La richiesta, firmata dal sostituto procuratore Paolo Gengarelli, è conseguente al deposito delle tre perizie tecniche sulla dinamica. A convincere il magistrato è stata l'analisi compiuta dall'incaricato della procura, il perito industriale Orlando Omicini, ex agente della Polizia Stradale esperto nella ricostruzione di incidenti. E' accertato che l'operaio 30enne di Morciano di Romagna alla guida dell'auto procedesse alla velocità di 70 km/h, in un punto dove vige il limite dei 50 km/h. "
Se l'auto avesse rispettato i limiti sia reagendo e frenando, sia continuando a velocità costante, l'incidente sarebbe stato interamente evitato" e
Nicky Hayden non avrebbe perso la vita, è la conclusione del perito.
La ricostruzione ha anche accertato che
Nicky Hayden, in allenamento con la bici da corsa, non abbia rispettato lo stop e si sia immesso sulla strada principale procedendo a circa 20 km/h, restando investito dall'auto.

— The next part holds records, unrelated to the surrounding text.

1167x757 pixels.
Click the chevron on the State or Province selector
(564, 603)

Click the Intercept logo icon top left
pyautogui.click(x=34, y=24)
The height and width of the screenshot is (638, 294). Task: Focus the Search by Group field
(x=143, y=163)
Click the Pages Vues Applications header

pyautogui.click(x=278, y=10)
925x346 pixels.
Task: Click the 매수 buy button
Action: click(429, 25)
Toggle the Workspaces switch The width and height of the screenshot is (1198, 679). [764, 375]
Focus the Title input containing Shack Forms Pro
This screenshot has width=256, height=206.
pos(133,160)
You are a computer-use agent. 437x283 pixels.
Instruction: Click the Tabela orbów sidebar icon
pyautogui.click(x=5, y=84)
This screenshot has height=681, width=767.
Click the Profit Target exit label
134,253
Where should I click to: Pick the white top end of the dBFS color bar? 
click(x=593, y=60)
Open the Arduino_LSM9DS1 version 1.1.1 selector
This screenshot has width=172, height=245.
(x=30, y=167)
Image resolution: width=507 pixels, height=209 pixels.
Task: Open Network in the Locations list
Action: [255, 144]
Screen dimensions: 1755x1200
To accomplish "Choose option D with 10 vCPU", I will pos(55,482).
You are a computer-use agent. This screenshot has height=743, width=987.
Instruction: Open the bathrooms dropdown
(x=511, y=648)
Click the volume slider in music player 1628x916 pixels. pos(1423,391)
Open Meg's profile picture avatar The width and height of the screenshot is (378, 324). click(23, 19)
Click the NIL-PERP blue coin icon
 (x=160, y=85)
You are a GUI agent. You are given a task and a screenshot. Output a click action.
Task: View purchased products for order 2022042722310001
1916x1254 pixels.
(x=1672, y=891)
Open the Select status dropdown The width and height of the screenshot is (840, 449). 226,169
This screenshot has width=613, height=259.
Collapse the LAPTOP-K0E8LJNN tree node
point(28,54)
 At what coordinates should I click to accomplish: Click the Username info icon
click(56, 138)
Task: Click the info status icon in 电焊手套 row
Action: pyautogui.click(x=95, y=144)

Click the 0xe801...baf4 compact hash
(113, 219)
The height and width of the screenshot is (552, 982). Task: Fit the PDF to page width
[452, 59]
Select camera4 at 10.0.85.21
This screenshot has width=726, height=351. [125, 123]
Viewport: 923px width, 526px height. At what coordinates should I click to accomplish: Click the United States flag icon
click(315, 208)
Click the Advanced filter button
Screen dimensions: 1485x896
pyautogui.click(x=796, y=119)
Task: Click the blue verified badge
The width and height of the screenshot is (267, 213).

Per il pilota statunitense ci sarebbe comunque un concorso di colpa nell'accaduto. Adesso toccherà al GIP (Giudice Indagini Preliminari) decidere se ci sono prove sufficienti per mandare a processo l'investitore.
In Spagna, invece, la Corte di Giustizia delle Baleari
ha assolto la turista tedesca che il 27 luglio ad Ibizia investì il 13 volte iridato Angel Nieto, morto due settimane dopo in ospedale.